Trends and Hotspots of microRNAs in Epilepsy: A 10-Year Cross-Sectional Study

Shenglin Wang; Guohui Jiang

doi:10.4236/oalib.1108650

Open Access Library Journal > Vol.9 No.4, April 2022

Trends and Hotspots of microRNAs in Epilepsy: A 10-Year Cross-Sectional Study

Shenglin Wang^1,2, Guohui Jiang^1,2*
¹Department of Neurology, Affiliated Hospital of North Sichuan Medical College, Nanchong, China.
²Institute of Neurological Diseases, North Sichuan Medical College, Nanchong, China.
DOI: 10.4236/oalib.1108650 PDF HTML XML 48 Downloads 404 Views

Abstract

miRNAs regulate a variety of target proteins and signaling pathways associated with epilepsy. We conducted a cross-sectional study of publications associated with microRNA in epilepsy in the past 10 years using bibliometric methods. Our results showed that the number of publications elevated gradually, peaking in 2020. Countries/institutions collaboration network showed that extensive international cooperation between countries existed and China published the most of papers in this field. USA, Ireland, and other Western countries are also active in this field. Moreover, we identify the most influential authors and publications. Last, Keyword co-occurrence network indicated miR-146a, miR-155 and miR-132 were hotspots and the most studied microRNAs, miR-146a, miR-155 and miR-132 may be potential targets and more mechanisms associated with microRNA in epilepsy will be found.

Keywords

Epilepsy, microRNAs, Cross-Sectional Study, Bibliometrics

Share and Cite:

Wang, S.L. and Jiang, G.H. (2022) Trends and Hotspots of microRNAs in Epilepsy: A 10-Year Cross-Sectional Study. Open Access Library Journal, 9, 1-11. doi: 10.4236/oalib.1108650.

1. Introduction

Epilepsy represents a common chronic neurological disorder with a high disability rate, affecting more than 50 million people worldwide [1]. However, the pathogenesis of epilepsy has not yet been fully elucidated. And the treatment of epilepsy still faces many difficulties. The current anti-epileptic drugs are more of a blockage of the disease process and do not directly target the cause of seizures. So most of the seizures are still recurrent and cannot be cured at the root after being controlled by drugs.

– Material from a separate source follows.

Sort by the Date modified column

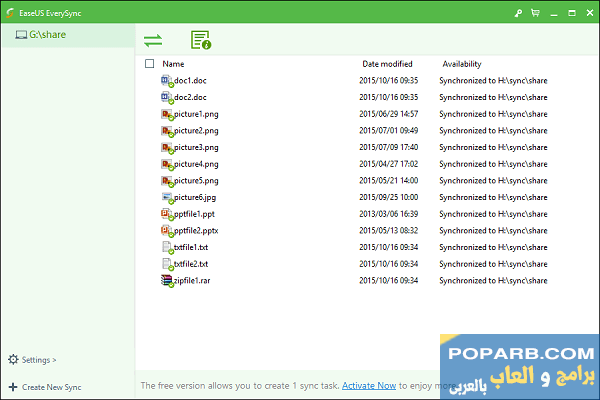[387, 63]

MicroRNA (miRNA) is a non-coding ribonucleic acid, about 19 - 22 nt in length, which plays an important role in the post-transcriptional regulation of gene expression [2] [3]. It has been found that some miRNAs are involved in the regulation of epileptogenesis and maintenance, which exert neuroprotective effects through various mechanisms involving apoptosis, synaptic regulation, etc [4]. For example, MiR-34a inhibits neuronal apoptosis in epilepsy by inhibiting activated caspase-3 protein [4]. MiRNA-344a may have a minor regulatory effect on epilepsy-induced cortical apoptotic signaling pathways, but the specific target is unknown. MiR-134 inhibitor exerts neuroprotective effects by upregulating hippocampal limk1 expression and downregulating cofilin expression in SE rats [5].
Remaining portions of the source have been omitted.